→ REQUIREMENT
Can you repeat, word for word, the lines of the listing below from the line containing "Departments (376, 376)" through the final line of the listing?

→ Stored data
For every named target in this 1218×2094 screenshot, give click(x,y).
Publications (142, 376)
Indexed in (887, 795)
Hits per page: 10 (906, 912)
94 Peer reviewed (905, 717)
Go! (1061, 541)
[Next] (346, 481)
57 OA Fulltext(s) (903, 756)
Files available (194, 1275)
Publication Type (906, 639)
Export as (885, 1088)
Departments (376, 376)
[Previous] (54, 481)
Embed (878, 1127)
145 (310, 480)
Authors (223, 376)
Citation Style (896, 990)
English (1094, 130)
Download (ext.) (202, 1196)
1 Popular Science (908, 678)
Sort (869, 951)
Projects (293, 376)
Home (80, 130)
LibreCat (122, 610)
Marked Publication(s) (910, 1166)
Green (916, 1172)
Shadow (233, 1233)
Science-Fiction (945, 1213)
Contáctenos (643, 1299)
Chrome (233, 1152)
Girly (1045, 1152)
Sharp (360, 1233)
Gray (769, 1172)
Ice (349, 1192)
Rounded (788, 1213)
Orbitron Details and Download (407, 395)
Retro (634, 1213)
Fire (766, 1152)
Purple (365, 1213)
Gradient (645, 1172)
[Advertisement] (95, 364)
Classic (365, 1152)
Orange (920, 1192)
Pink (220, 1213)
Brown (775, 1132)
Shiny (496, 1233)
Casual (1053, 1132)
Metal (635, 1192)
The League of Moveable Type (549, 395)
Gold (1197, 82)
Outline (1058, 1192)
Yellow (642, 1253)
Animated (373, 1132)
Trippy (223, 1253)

→ WRITTEN RESPONSE
Departments (376, 376)
[Previous] (54, 481)
Embed (878, 1127)
145 (310, 480)
Authors (223, 376)
Citation Style (896, 990)
English (1094, 130)
Download (ext.) (202, 1196)
1 Popular Science (908, 678)
Sort (869, 951)
Projects (293, 376)
Home (80, 130)
LibreCat (122, 610)
Marked Publication(s) (910, 1166)
Green (916, 1172)
Shadow (233, 1233)
Science-Fiction (945, 1213)
Contáctenos (643, 1299)
Chrome (233, 1152)
Girly (1045, 1152)
Sharp (360, 1233)
Gray (769, 1172)
Ice (349, 1192)
Rounded (788, 1213)
Orbitron Details and Download (407, 395)
Retro (634, 1213)
Fire (766, 1152)
Purple (365, 1213)
Gradient (645, 1172)
[Advertisement] (95, 364)
Classic (365, 1152)
Orange (920, 1192)
Pink (220, 1213)
Brown (775, 1132)
Shiny (496, 1233)
Casual (1053, 1132)
Metal (635, 1192)
The League of Moveable Type (549, 395)
Gold (1197, 82)
Outline (1058, 1192)
Yellow (642, 1253)
Animated (373, 1132)
Trippy (223, 1253)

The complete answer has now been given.